J’avais bien aimé le scénario, mais j’ai surtout été très sensible à la vision que Catherine en avait. Dès notre première rencontre, nous avons énormément parlé, le courant est tout de suite passé. Ses références étaient clairement les comédies américaines des années cinquante/soixante avec leur rythme, leur élégance, leur façon légère de parler de choses sérieuses mais sans se prendre au sérieux. Cette volonté-là m’a séduite. J’ai aussi aimé que le message n’insiste pas seulement sur la parité mais aussi sur la nécessité de ne pas tout sacrifier au travail et de préserver la vie de couple. Je trouve toujours assez paradoxal que l’on passe beaucoup plus de temps avec des gens que l’on ne choisit pas qu’avec ceux que l’on choisit. Dans le film, Marianne et Bruno ont aussi besoin de se retrouver et je trouve cela joli.
Mon personnage, Marianne, est une femme comme il en existe beaucoup. Mère, épouse d’un mari qu’elle voit peu, elle est tiraillée entre ses enfants, sa maison et sa carrière. Débordée, fatiguée, elle a presque oublié pourquoi elle a voulu vivre avec cet homme et pourtant, elle l’aime toujours. C’était un point sur lequel nous étions tous d’accord. Nous avons affaire à un couple qui s’aime. Poussée par ses amies de travail, Marianne va imaginer un mensonge pour mettre son mari face à ses responsabilités, mais tout ne va pas se passer comme prévu...
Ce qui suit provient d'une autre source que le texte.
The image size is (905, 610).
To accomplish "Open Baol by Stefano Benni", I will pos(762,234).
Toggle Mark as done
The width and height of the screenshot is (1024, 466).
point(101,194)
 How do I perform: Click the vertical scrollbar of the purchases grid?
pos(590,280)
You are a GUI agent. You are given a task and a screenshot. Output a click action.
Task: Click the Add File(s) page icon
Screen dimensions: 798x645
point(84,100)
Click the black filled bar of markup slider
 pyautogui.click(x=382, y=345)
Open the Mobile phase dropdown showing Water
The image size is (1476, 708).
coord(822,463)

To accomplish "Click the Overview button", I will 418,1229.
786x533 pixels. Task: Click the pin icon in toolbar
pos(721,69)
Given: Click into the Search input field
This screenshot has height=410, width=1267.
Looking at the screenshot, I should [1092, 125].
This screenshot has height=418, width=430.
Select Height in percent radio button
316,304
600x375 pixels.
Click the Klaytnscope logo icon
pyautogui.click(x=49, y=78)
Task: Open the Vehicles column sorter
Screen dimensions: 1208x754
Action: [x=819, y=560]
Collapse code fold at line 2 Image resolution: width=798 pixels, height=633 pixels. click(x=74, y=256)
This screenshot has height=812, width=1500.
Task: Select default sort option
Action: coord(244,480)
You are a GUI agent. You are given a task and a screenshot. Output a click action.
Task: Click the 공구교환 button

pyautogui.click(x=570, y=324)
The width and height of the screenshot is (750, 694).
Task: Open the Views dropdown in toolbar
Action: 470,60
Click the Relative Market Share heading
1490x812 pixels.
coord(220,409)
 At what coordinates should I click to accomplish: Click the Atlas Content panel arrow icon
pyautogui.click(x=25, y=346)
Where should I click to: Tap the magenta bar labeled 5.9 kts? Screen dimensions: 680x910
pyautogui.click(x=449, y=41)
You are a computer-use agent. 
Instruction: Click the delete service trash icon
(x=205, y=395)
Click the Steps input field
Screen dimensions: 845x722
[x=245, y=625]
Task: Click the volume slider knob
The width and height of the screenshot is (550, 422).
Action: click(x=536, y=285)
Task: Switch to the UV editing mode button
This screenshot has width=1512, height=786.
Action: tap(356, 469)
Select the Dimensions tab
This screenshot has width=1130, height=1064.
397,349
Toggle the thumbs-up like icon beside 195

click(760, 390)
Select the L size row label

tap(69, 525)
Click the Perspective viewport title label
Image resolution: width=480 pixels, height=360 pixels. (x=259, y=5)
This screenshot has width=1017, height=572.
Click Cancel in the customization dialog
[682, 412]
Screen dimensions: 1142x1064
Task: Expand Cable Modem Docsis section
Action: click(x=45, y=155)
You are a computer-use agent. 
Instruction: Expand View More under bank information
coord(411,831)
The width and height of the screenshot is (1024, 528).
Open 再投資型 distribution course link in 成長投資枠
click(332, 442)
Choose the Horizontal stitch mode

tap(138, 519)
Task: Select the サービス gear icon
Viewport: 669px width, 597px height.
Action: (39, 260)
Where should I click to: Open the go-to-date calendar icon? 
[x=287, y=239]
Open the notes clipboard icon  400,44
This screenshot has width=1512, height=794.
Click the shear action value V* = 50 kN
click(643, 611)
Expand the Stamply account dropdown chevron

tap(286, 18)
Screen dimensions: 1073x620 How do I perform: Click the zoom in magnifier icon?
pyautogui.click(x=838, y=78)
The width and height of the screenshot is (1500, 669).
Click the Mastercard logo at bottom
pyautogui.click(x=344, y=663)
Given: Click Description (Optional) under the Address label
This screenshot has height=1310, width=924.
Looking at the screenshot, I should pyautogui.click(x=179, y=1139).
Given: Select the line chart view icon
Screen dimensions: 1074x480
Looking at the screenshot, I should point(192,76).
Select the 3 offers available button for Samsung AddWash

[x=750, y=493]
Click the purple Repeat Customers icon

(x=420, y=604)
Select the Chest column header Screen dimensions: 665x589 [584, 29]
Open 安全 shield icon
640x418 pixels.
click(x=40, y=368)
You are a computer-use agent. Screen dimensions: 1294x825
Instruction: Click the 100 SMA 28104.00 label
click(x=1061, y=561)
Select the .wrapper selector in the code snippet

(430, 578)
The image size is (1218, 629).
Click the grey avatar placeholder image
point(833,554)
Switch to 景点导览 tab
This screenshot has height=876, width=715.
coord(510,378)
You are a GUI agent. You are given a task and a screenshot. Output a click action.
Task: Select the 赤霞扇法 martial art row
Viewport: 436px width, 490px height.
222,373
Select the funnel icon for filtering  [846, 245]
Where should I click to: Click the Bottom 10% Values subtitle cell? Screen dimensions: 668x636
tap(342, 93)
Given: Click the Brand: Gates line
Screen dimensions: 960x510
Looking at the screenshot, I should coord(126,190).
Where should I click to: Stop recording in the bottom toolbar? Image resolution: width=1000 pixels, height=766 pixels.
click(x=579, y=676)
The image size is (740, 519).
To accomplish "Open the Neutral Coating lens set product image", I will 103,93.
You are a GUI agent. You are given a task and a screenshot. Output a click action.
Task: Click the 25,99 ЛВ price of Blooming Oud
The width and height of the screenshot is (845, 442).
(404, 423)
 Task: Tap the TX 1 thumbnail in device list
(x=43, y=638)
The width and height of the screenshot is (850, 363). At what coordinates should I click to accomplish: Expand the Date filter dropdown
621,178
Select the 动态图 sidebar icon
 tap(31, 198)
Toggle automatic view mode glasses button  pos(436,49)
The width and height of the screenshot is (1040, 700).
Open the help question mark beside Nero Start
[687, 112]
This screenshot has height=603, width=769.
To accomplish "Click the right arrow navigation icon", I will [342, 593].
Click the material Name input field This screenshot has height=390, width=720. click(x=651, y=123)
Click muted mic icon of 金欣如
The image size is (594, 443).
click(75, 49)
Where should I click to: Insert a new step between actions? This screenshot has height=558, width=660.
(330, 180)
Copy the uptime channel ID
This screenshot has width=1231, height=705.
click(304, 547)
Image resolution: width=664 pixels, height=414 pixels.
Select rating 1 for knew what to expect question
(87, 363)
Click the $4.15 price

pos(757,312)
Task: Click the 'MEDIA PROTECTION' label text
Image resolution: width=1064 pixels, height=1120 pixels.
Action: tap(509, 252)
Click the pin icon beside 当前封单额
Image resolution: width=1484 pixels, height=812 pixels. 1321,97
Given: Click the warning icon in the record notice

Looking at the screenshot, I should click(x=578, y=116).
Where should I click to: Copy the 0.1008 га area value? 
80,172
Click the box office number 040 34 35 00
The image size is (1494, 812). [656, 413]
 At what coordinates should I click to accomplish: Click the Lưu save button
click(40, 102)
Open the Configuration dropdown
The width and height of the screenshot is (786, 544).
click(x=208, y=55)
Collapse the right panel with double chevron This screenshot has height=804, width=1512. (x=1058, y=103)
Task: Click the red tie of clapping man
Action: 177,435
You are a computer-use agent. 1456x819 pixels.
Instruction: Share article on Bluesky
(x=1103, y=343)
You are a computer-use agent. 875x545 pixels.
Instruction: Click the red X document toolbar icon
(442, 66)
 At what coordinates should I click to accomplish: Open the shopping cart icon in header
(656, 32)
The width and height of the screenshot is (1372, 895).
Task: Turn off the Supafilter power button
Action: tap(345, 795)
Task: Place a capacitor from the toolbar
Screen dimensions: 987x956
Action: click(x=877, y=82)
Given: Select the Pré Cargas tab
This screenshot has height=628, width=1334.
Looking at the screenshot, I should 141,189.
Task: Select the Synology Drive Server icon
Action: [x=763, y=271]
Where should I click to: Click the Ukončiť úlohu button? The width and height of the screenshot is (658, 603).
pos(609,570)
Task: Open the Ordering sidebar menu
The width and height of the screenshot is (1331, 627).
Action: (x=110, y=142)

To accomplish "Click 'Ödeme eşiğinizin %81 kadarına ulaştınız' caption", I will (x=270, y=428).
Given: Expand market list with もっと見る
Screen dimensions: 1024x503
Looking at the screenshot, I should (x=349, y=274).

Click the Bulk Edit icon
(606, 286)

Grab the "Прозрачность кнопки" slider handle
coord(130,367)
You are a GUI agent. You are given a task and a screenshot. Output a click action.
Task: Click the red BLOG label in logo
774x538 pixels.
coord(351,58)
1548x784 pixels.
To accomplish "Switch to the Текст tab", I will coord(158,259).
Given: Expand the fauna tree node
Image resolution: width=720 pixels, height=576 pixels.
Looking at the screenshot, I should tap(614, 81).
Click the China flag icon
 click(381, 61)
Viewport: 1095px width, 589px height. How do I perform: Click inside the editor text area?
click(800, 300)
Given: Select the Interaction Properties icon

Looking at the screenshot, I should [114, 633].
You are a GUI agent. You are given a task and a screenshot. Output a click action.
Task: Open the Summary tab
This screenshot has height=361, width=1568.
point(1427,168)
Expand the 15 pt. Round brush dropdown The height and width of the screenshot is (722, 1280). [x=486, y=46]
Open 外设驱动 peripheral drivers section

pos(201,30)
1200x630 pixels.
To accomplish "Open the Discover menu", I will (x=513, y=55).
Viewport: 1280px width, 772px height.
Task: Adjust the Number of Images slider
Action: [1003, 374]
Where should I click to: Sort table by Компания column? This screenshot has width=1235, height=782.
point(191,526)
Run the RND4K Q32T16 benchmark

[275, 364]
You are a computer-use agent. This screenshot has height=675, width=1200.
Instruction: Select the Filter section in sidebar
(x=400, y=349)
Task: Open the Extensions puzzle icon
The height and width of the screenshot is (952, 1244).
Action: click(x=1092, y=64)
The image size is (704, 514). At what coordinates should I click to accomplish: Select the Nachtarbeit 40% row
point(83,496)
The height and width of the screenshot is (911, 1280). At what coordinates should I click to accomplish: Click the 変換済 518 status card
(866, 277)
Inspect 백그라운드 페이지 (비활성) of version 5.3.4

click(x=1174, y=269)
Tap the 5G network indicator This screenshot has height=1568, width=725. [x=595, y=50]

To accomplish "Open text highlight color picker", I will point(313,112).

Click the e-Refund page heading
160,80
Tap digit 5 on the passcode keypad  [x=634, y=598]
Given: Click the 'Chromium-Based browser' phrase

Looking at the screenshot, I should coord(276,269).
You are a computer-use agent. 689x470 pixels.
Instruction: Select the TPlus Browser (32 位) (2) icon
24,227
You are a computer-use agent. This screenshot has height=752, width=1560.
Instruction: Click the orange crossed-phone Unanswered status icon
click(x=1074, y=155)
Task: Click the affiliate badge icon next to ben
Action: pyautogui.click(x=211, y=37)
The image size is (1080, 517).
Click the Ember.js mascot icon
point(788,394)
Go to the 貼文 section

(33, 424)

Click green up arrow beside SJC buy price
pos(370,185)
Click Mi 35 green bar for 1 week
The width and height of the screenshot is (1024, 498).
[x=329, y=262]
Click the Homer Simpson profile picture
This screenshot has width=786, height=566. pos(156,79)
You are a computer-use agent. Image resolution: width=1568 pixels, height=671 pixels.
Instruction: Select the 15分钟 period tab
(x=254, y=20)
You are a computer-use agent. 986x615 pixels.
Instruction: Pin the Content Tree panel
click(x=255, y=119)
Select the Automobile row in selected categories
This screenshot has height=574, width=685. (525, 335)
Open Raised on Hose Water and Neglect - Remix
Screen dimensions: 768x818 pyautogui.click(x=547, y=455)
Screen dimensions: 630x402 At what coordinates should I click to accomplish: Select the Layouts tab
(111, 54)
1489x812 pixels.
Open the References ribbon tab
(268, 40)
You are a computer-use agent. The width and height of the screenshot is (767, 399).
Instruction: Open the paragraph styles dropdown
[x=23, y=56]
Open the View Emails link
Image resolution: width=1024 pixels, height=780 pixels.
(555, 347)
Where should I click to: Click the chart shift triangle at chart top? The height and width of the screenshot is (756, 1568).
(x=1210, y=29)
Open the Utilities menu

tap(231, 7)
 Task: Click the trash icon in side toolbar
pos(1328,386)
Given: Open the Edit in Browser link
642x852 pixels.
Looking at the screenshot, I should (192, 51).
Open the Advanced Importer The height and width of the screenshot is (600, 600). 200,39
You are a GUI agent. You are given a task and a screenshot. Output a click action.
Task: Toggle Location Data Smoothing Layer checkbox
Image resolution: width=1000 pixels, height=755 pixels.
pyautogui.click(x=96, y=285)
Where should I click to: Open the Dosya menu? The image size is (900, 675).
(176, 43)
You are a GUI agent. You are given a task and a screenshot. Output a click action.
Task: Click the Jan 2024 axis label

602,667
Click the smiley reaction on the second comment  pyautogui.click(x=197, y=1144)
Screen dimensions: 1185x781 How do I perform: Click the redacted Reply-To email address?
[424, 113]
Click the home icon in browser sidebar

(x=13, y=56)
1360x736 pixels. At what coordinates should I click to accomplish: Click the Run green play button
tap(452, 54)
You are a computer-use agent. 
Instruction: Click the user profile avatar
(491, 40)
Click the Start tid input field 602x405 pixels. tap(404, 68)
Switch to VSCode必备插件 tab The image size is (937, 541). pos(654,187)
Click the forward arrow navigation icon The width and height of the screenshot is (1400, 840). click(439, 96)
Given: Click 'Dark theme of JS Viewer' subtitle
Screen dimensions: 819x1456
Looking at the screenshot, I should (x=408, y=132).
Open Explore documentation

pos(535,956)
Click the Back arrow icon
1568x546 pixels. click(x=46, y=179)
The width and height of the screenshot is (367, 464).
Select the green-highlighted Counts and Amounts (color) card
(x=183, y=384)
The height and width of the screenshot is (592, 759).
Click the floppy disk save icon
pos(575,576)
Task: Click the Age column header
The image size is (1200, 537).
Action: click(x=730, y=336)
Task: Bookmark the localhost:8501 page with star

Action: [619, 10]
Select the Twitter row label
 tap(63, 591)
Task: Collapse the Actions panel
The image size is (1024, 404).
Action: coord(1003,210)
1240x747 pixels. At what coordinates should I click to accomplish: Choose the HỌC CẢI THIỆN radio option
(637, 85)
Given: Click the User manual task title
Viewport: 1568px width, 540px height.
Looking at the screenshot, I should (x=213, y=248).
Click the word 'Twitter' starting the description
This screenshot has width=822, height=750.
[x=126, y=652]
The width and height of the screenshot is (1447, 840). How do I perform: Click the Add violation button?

Par plusieurs aspects, je me sens proche de Marianne. Je me retrouve dans son énergie, dans son implication et sa volonté de toujours voir les choses avec une pointe d’humour. A travers mon expérience personnelle, je sais qu’il est souvent difficile de construire un équilibre satisfaisant entre le travail et la vie privée. Trouver l’épanouissement dans chaque domaine n’est pas simple. Voire impossible si l’on n’est pas épaulée. Dans un couple, les choses sont vite considérées comme acquises et il est parfois nécessaire de prendre un peu de recul. Dans le film, Marianne choisit une méthode assez originale. Même si dans ma propre vie, j’ai la chance de ne pas avoir le problème de mon personnage, je pense que je pourrais avoir une réaction de ce genre, avec comme elle, l’espoir d’améliorer la situation.
Pour préparer le film, nous avons fait plusieurs lectures avec Catherine et Antoine en privilégiant le rythme. Catherine souhaitait qu’entre nos personnages, comme entre tous les autres d’ailleurs, ce soit comme un match avec des phrases du tac au tac. Tourner avec Antoine a été un vrai bonheur. Il est ce qu’il semble être, chaleureux, fin. Nous avons énormément ri. J’ai adoré le dernier jour, où nous avons tourné la scène de Cro-Magnon dans la forêt de Fontainebleau. Un pur délire ! J’ai aussi beaucoup aimé les scènes de tendresse. Quelque chose de très doux et magique se passait entre nous. Chaque matin, j’étais heureuse d’aller le retrouver pour tourner.
La fabrication du film s’est faite dans la bonne humeur et le bonheur pour moi de jouer aussi avec Catherine Jacob et Bernadette Lafont. Le tournage a duré neuf semaines au total. Catherine Castel a gardé l’élan, l’élégance, la légèreté et l’espèce de richesse visuelle des grandes comédies qui l’inspiraient. Le film évite d’ailleurs les détails qui l’ancreraient dans une période précise. L’ensemble est assez intemporel, comme le sujet.
Pour moi, ce film, c’est une heure et demie de légèreté et de comédie et une prise de conscience de la nécessité de regarder son conjoint, de se recentrer sur les choses que l’on aime vraiment faire dans la vie, de consacrer du temps à ceux que l’on aime sans vivre uniquement pour le boulot. Ici, on parle un peu du rééquilibrage des tâches domestiques, mais les hommes doivent également pouvoir trouver une nouvelle place, ils sont eux aussi parfois enfermés dans des schémas, et en sortir serait mieux pour tout le monde.